*TASK DESCRIPTION*: Transcribe the portion of the course description starting with "The mathematics needed" and going on through "a theoretical PhD.".
==== PAGE TEXT
**Lecturers:** Jean-Claude BRIENT, Emilien CHAPON

The two parts below are quite independent and lectures will be spread with some alternation during the whole teaching period.**Part A**

The course will provide an introduction to Data Analysis techniques. The aim is to develop the basics of probabilities and statistics as needed to exploit experimental data, once at hand.

High Energy experiments may involve either precise measurements based on large data sample, or searches for discovery relying on small data sample. In both cases, a sound understanding of statistical methods is mandatory. After a brief review of probabilities, the course will have as a first main topic the chi2 method for a one-dimensional situation, then for a multi-dimensional situation. The second main topic will be the Maximum Likelihood method, and related subjects. The third main topic will present some statistical techniques used for searches for new phenomena. Finally, an introduction to the subject of multi-variate analyses will be given.

The mathematics needed is mostly elementary, except for the demonstration of the Likelihood properties. Examples of applications of the techniques will be taken from current and past experiments.**Bibliographical reference:**

- "Statistical Methods in Experimental Physics”, Second Edition, Frederick James (CERN) World Scientific (2006).

- "Statistical Data Analysis”, Glen Cowan (London) Clarendon Press, Oxford (1998).**Part B**

The domains covered by the course are the conception of an experiment, its detector design and running. The aim of the course is to provide a high level background for a PhD in experimental physics as well as a comprehensive overview for a theoretical PhD.
========
==== RECORDED DATA
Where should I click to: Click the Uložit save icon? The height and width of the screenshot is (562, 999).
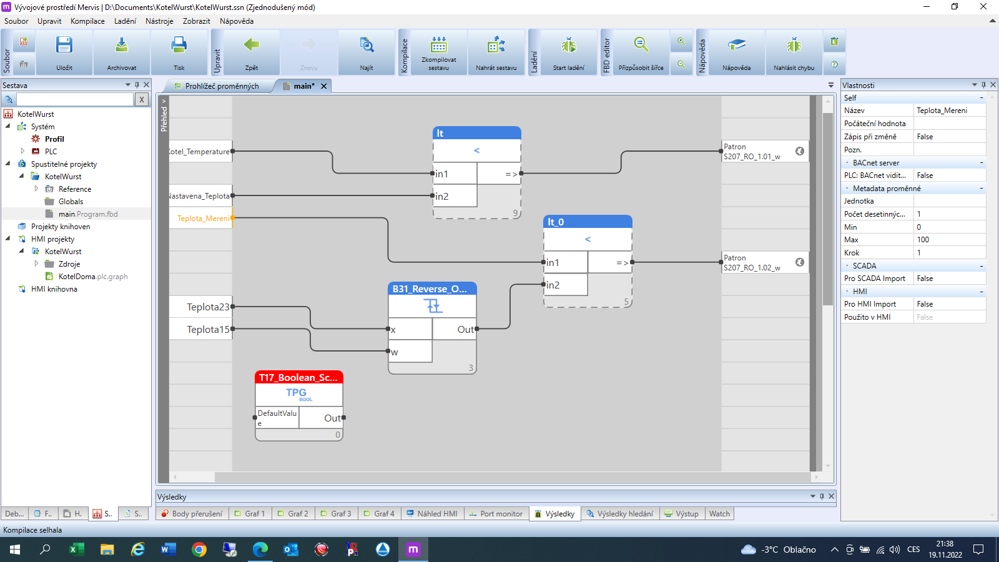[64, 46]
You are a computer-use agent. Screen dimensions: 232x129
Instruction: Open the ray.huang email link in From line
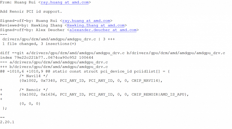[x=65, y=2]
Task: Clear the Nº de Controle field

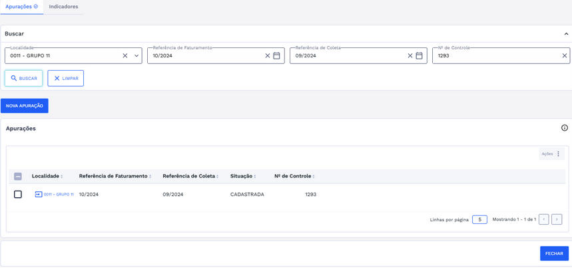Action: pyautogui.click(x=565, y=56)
========
*RESPONSE FOR THIS EXERCISE*:
The mathematics needed is mostly elementary, except for the demonstration of the Likelihood properties. Examples of applications of the techniques will be taken from current and past experiments.**Bibliographical reference:**

- "Statistical Methods in Experimental Physics”, Second Edition, Frederick James (CERN) World Scientific (2006).

- "Statistical Data Analysis”, Glen Cowan (London) Clarendon Press, Oxford (1998).**Part B**

The domains covered by the course are the conception of an experiment, its detector design and running. The aim of the course is to provide a high level background for a PhD in experimental physics as well as a comprehensive overview for a theoretical PhD.